For too many years, farmers like Mavis Kalela, from Hwange have toiled under the brutal sun every day without much success.
Most seasons produce only scorched maize fields with little or no returns despite all the effort and hard work.
Inconsistent rainfall patterns and arid conditions lead to the perennial flop of maize production in the area. Despite the evidently dismal performance of the maize crop, most farmers like Kalela have, for years, ignored and fiercely resisted agricultural and climate change advice to them to plant small grains.
However, the perception of and attitude towards small grains has incredibly changed following the development and introduction of sorghum and pearl millet programme by the International Crops Research Institute For The Semi-Arid Tropics (Icrisat). The programme has transformed the poor communities from being mere subsistence farming communities to commercially viable rural communities.
“I regret all the wasted years when we deprived ourselves of income by ignoring small grains. Following Icrisat’s intervention, my small grain yields have increased. I am now able to adequately feed my family as well as process the grains and sell to local villagers and others,” said Kalela.
Livelihoods in the country, according to World Food Programme, depend on rain-fed agricultural production, so unpredictable weather patterns can wreak havoc on crops like maize, which requires more water.
Growing small grains can be an adoptive strategy to climate change in many parts of the country.
Small grains are cereal crops such as millet, sorghum, oats and barley. They require relatively little rain, making them more drought resistant than conventional crops like maize.
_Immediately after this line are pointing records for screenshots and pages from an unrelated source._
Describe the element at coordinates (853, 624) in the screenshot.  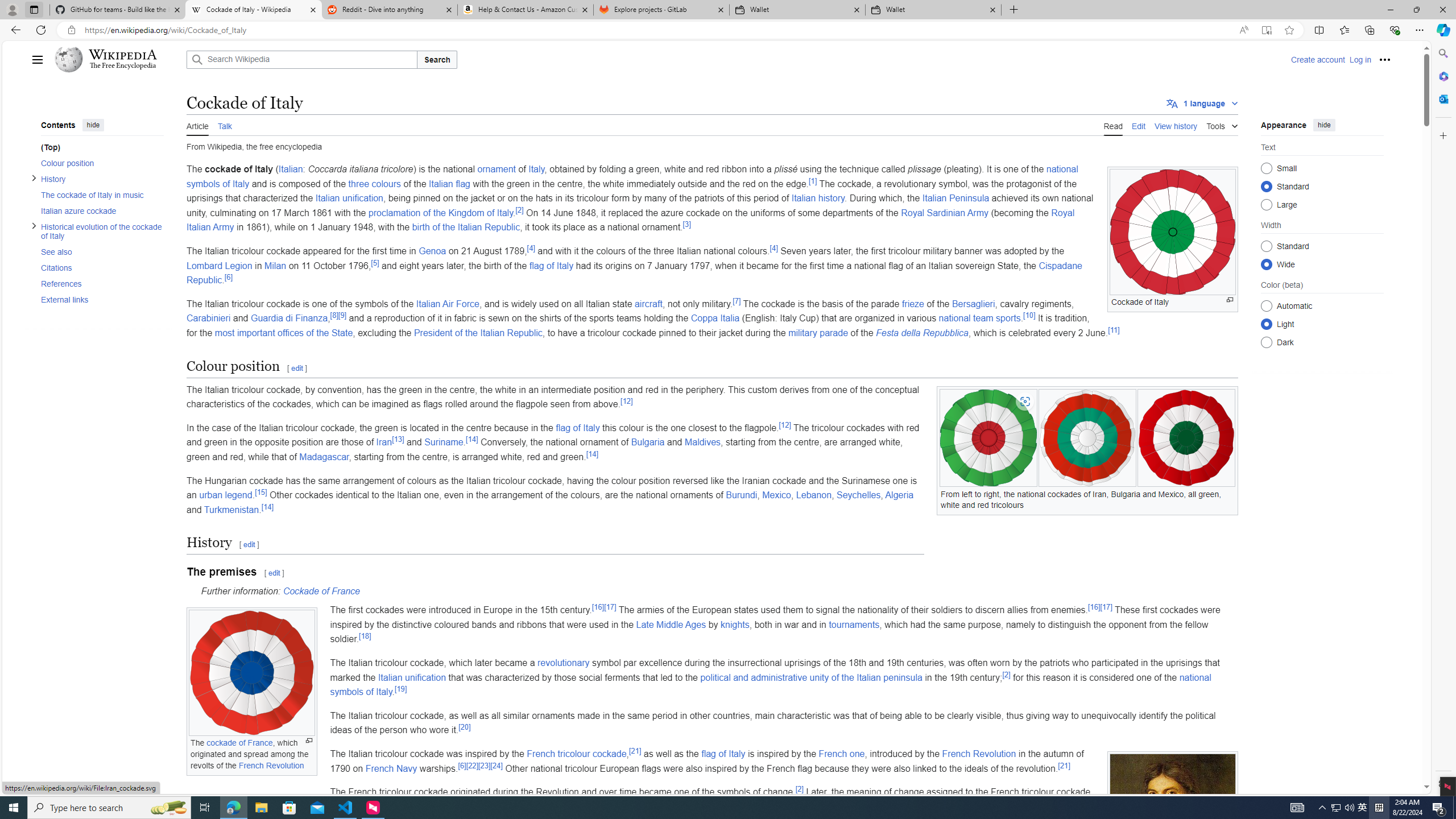
I see `'tournaments'` at that location.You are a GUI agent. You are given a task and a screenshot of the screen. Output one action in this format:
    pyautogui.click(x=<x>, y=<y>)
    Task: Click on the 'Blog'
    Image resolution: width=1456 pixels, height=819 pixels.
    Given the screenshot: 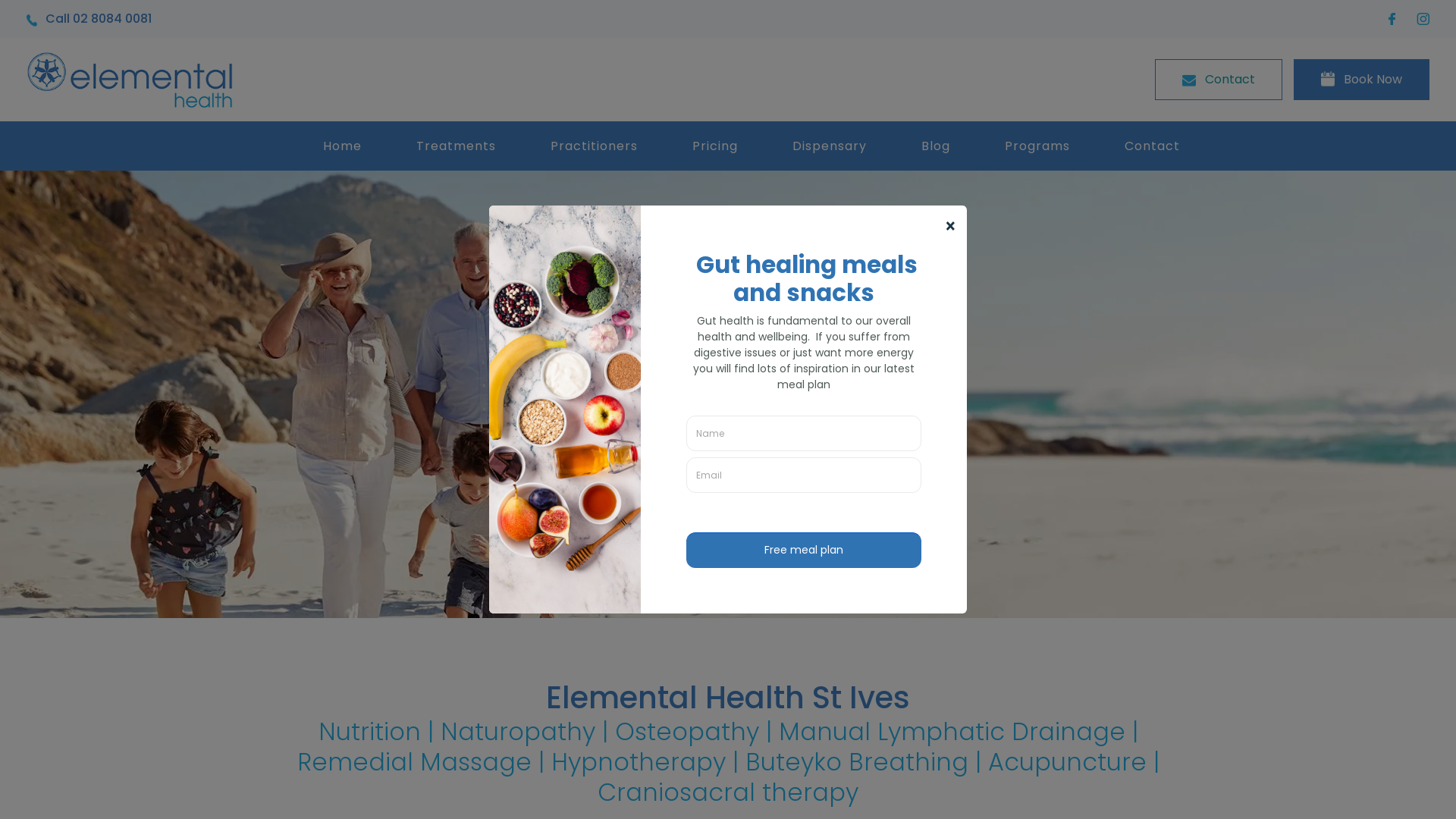 What is the action you would take?
    pyautogui.click(x=934, y=146)
    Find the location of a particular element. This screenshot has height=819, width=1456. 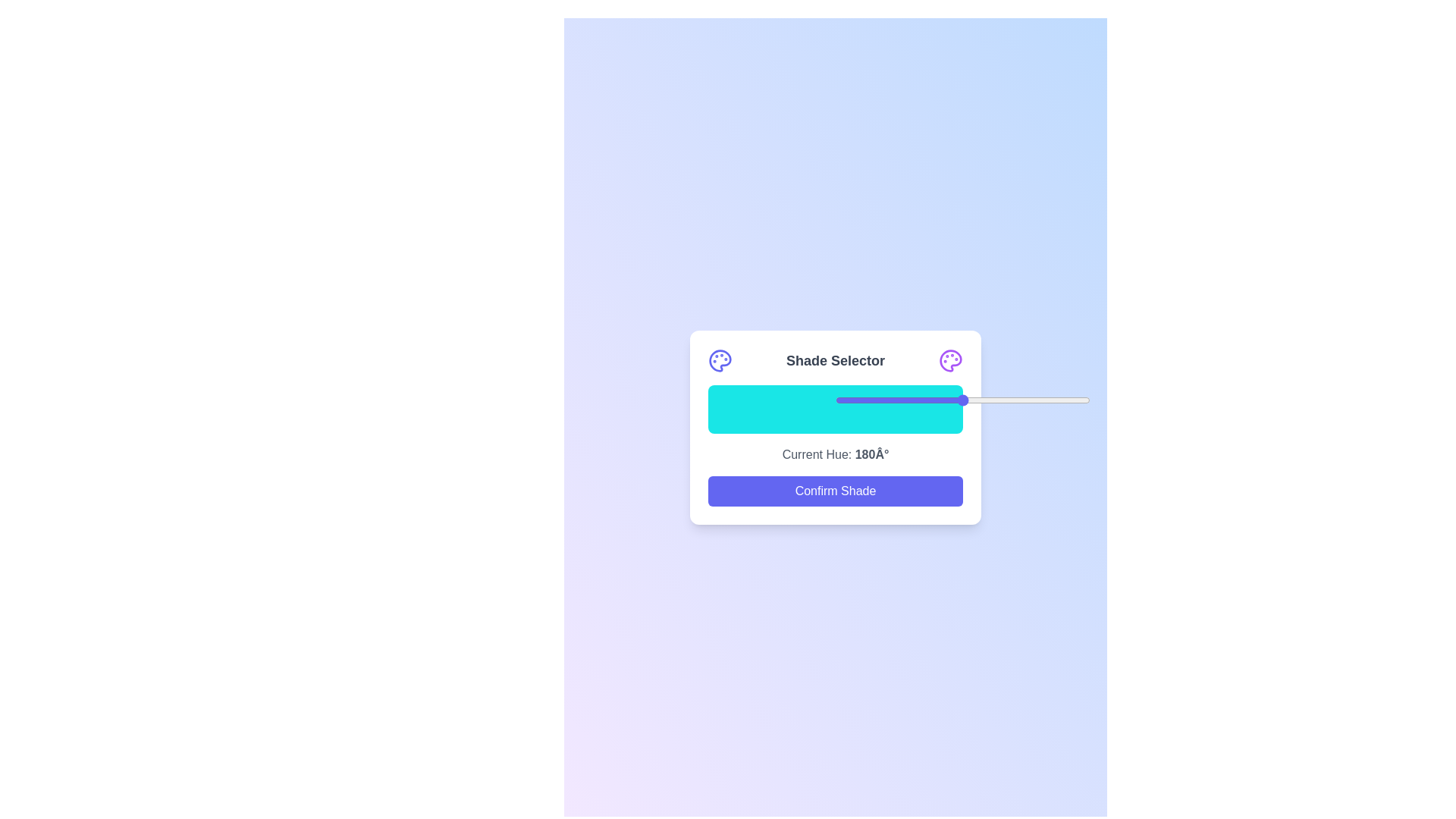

The country’s staple crop, maize, is vulnerable to low rainfall, so agricultural experts, nutritionists, the Ministry of Lands, Agriculture, Water, Climate and Rural Resettlement and the Zimbabwe Farmers’ Union are encouraging and training farmers to take up small grains farming as a solution to food insecurity in Zimbabwe.
The Commercial Farmers Union of Zimbabwe (ZCFU) has also trained farmers in drought-prone areas on how to grow small grains.
As a result, small grains production is increasing in the country. Department of Agricultural, Technical and Extension Services (Agritex) says there is an increase in small grains farming in the Matabeleland North province.
According to a 2018 report by the Famine Early Warning Systems Network, small grains production was up in Nkayi, a district in Matabeleland North, during the 2016-2017 cropping season.
Sorghum production was 166 percent above five-year averages, and pearl millet was 193 percent above five-year averages. Maize, however, was 77 percent of the five-year average. “Maize grain supply by farmers and traders has decreased on most markets because of the poor and erratic seasonal rainfall,” according to the report.
And according to a 2017 report by the Mechanisation and Irrigation Development Division of Zimbabwe’s Ministry of Lands, Agriculture, Water, Climate and Rural Resettlement, sorghum production estimates from 2015/16 to 2016/17 rose by 401 percent.
Pearl millet production estimates increased by 267 percent, and finger millet rose by 37 percent.
Some types of small grains are particularly resilient. A grain called shirikure, a type of sorghum grown in Manicaland, is also drought resistant.
Alec Marisha an Agritex officer, says shirikure is abundant in the area as birds are repelled by the grain.
“Shirikure is one of the best performers in this area in terms of food security because of its advantage of not attracting birds, unlike other small grains,” Marisha said.
Andrew Bushwa, a dietician and nutritionist, said grains are also beneficial because they are associated with lowering the risk of chronic diseases.
“In addition to the drought resistance, many people are now becoming conscious of their diets and now prefer small grain starches,” said Bushwa.
Small grains have excellent potential not only to improve the diet and income of farmers in Zimbabwe’s marginal areas, but also national food security.
The Food Agricultural Organisation (FAO) has helped lay the groundwork for sustainable small grain production and get more farmers on board, even those outside the project area.
FAO, Plant Production and Protection Officer for Southern Africa, Joyce Mulila-Mitti said more needs to be done, starting with an enabling policy environment. “Given the frequency of drought during most seasons, small grain production should not only be scaled up in the country’s marginal areas, under the guidance of Agritex, but farmers in maize-producing regions should reserve part of their land for small grains as a way to mitigate disaster risk.
“Government policy on the supply side would mean including sorghum and millet in input supply programmes, something the country is now doing in its drier regions. And it would mean supporting more research and extension services on small grain production.
She also indicated that new markets should be tapped into, including those in neighbouring countries such as Botswana, where people eat sorghum as the major staple in their diet the way maize is consumed in other parts of southern Africa.
“Finally, getting the word out to the public on the nutritional value of sorghum and millet is important, as is making sure the grains are widely available — from shops selling sorghum and millet flour to fast-food outlets and restaurants featuring meals based on small grains,” said Mulila-Mitti.